Page extract:
□ □ □ □ □ □ □
Alcázares — IMPUREZA
- polsty00
- Aug 19
- 2 min read

IMPUREZA aren’t here to gently strum a flamenco guitar by the fire while you sip sangría. They’re here to belt you in the teeth with it, flamenco strings and all. Alcázares, their third full length, is a 49 minute history lesson wrapped in a fistfight — the Reconquista retold through blast beats, guttural roars, and enough Spanish flair to make Paco de Lucía rise from the grave and headbang.
From the opening instrumentals of “Verdiales” to the throat ripping fury of “Santa Inquisición,” this record does not piss about. “Pestilencia” sets the tone, dragging you into a plague ridden hellscape of coughing peasants and divine wrath while fretless bass and flamenco runs twist beneath the brutality. It’s death metal as theatre — violent, theatrical, and dripping with atmosphere like a torchlit fortress wall.
□ □ □ □ □ □ □
Exercise data:
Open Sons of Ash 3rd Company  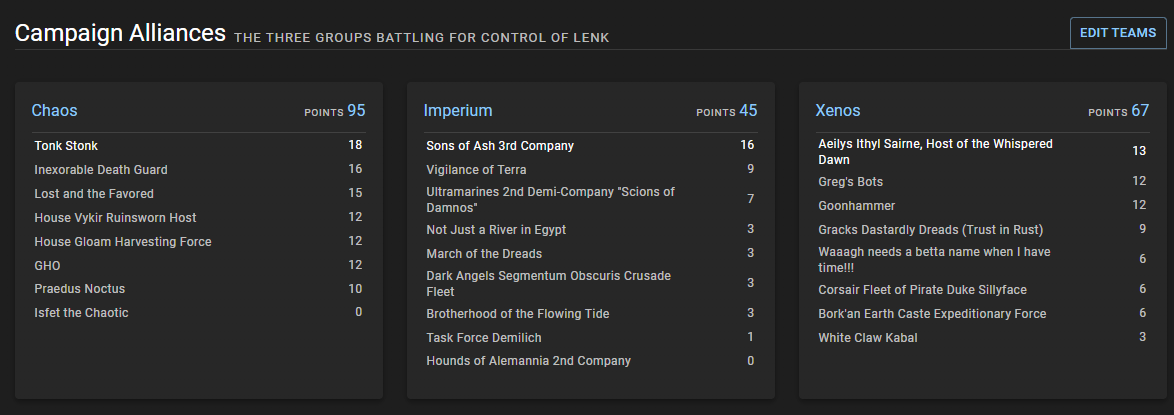click(500, 146)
□ □ □ □ □ □ □
Work to complete:
**1.** Write out the Alcázares review word for word, from "IMPUREZA aren’t here" down to "grave and headbang.".
**2.** According to the Alcázares review, why does the album amount to a history lesson wrapped in a fistfight?
**3.** List every song title that the Alcázares review names.

Solution list:
**1.**
IMPUREZA aren’t here to gently strum a flamenco guitar by the fire while you sip sangría. They’re here to belt you in the teeth with it, flamenco strings and all. Alcázares, their third full length, is a 49 minute history lesson wrapped in a fistfight — the Reconquista retold through blast beats, guttural roars, and enough Spanish flair to make Paco de Lucía rise from the grave and headbang.

**2.** The album retells the Reconquista, which is the history lesson. It tells that history through blast beats, guttural roars and a great deal of Spanish flair, which is the fistfight.

**3.**
- "Verdiales"
- "Santa Inquisición"
- "Pestilencia"